Energie und Wasser in der Küche sparen – ohne auf Komfort zu verzichten

Energie und Wasser in der Küche sparen – ohne auf Komfort zu verzichten

Die Küche gehört zu den Räumen im Haushalt, in denen am meisten Energie und Wasser verbraucht werden. Hier laufen Kühlschrank, Herd, Spülmaschine und Wasserhahn täglich – oft, ohne dass wir darüber nachdenken. Doch mit ein paar einfachen Veränderungen im Alltag lässt sich viel sparen, ohne dass der Komfort darunter leidet. Hier erfahren Sie, wie Sie in Ihrer Küche Energie und Wasser sparen können – ganz ohne Verzicht auf Genuss und Bequemlichkeit.

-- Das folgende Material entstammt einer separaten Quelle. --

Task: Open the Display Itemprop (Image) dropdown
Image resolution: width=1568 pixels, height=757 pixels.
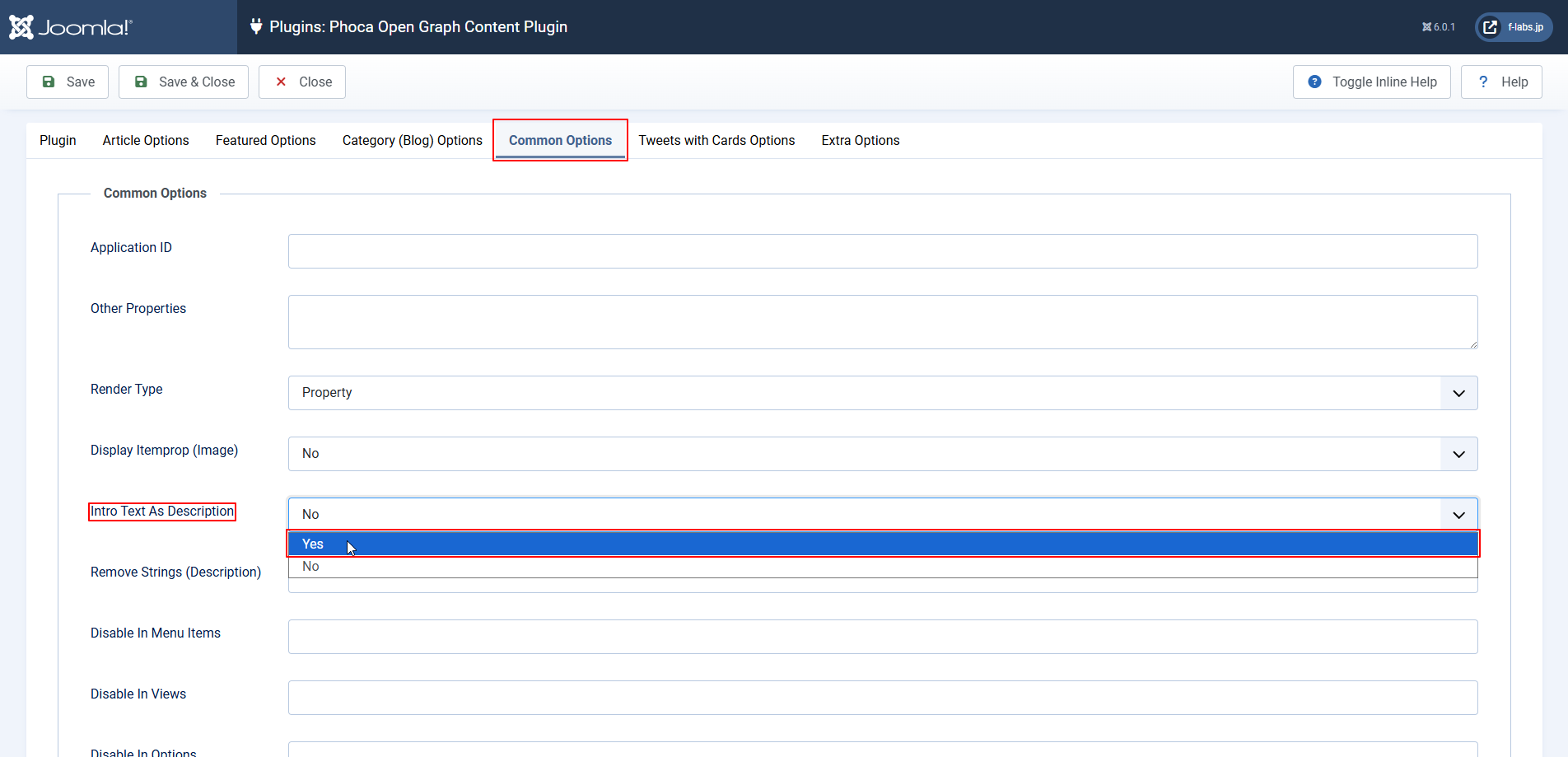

Die größten Energieverbraucher im Blick
Kühlschrank, Gefrierschrank, Spülmaschine und Herd sind die Hauptverursacher des Energieverbrauchs in der Küche. Wer sie effizient nutzt, kann Stromkosten deutlich senken.
- Kühlschrank und Gefrierschrank: Stellen Sie die Temperatur richtig ein – 7 °C im Kühlschrank und -18 °C im Gefrierschrank reichen völlig aus. Jedes Grad kälter erhöht den Stromverbrauch. Achten Sie darauf, dass die Geräte gut belüftet sind, und tauen Sie den Gefrierschrank regelmäßig ab.
- Spülmaschine: Nutzen Sie das Eco-Programm – es braucht weniger Wasser und Energie, auch wenn es etwas länger dauert. Starten Sie die Maschine nur, wenn sie voll ist, und verzichten Sie auf das Vorspülen unter fließendem Wasser. Moderne Geräte reinigen auch leicht verschmutztes Geschirr zuverlässig.
- Herd und Backofen: Verwenden Sie beim Kochen immer einen Deckel, um Wärmeverluste zu vermeiden. Wählen Sie die passende Kochplatte zur Topfgröße und schalten Sie die Platte oder den Ofen einige Minuten vor Ende der Garzeit aus – die Restwärme reicht meist aus.
Wasser sparen – ganz ohne Einschränkungen
Wasser ist kostbar, und auch in Deutschland steigen die Wasserpreise stetig. Mit kleinen Maßnahmen lässt sich der Verbrauch deutlich senken, ohne dass Sie auf Komfort verzichten müssen.
- Perlatoren und Spardüsen: Ein Strahlregler am Wasserhahn mischt Luft ins Wasser und reduziert so den Verbrauch, ohne dass der Wasserstrahl schwächer wirkt.
- Wasser nicht laufen lassen: Füllen Sie beim Gemüsewaschen das Spülbecken oder eine Schüssel, anstatt das Wasser durchgehend laufen zu lassen.
- Kaltwasser auffangen: Wenn Sie auf warmes Wasser warten, können Sie das kalte Wasser in einer Kanne auffangen und später zum Blumengießen oder Reinigen verwenden.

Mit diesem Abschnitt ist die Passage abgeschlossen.